EXERCISE AIM: Find the line with "Select Question: Scale option" in the records below. Copy it and every line after it, up to and including the line with "Instruction: Expand the Databases folder node".

PROVIDED DATA:
**********

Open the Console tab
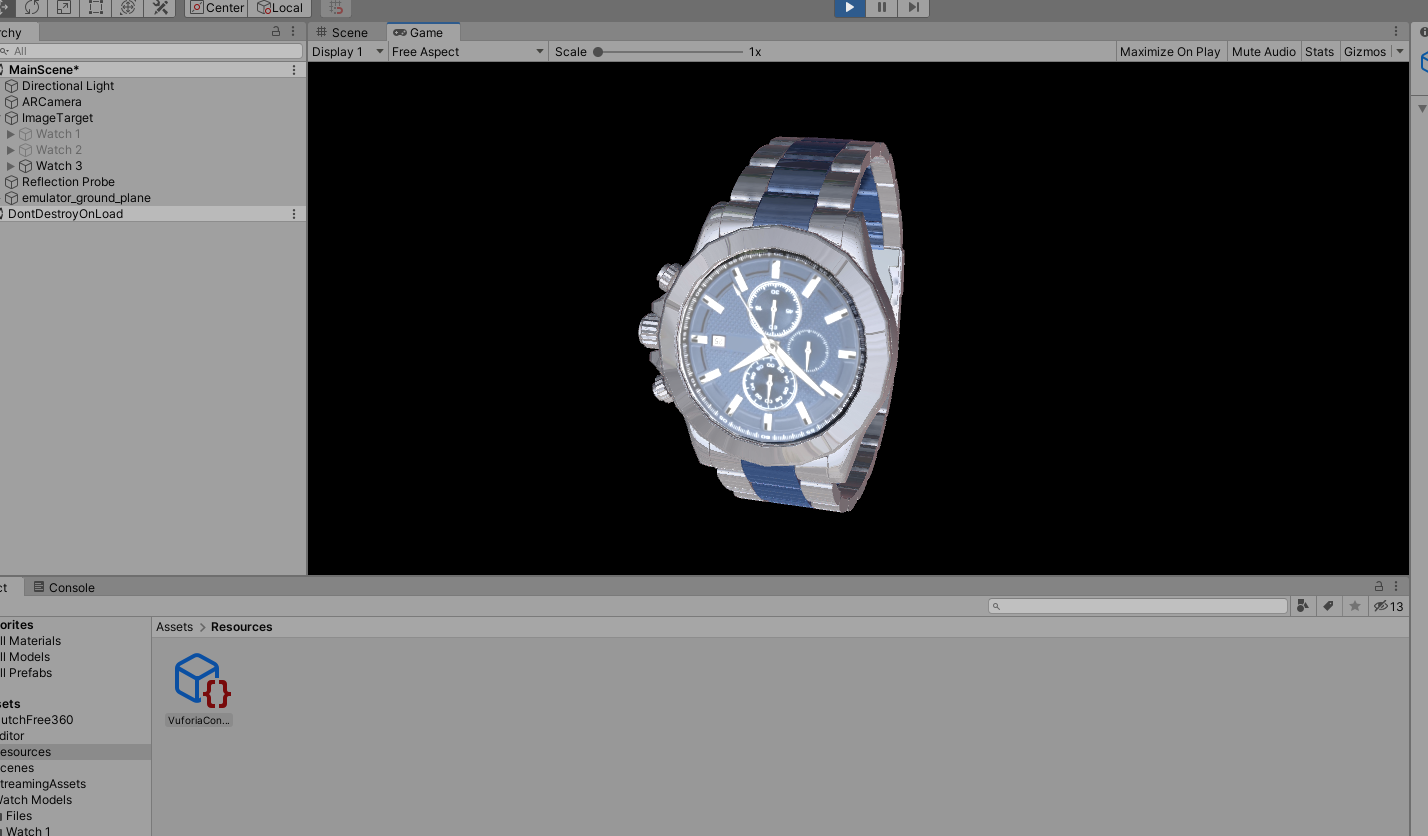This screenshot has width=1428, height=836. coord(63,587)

**********

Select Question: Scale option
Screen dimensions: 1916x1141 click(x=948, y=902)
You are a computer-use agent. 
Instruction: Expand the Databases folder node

**********

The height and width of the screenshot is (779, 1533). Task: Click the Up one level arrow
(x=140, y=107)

**********

ANSWER TO THE PROBLEM:
Select Question: Scale option
Screen dimensions: 1916x1141 click(x=948, y=902)
You are a computer-use agent. 
Instruction: Expand the Databases folder node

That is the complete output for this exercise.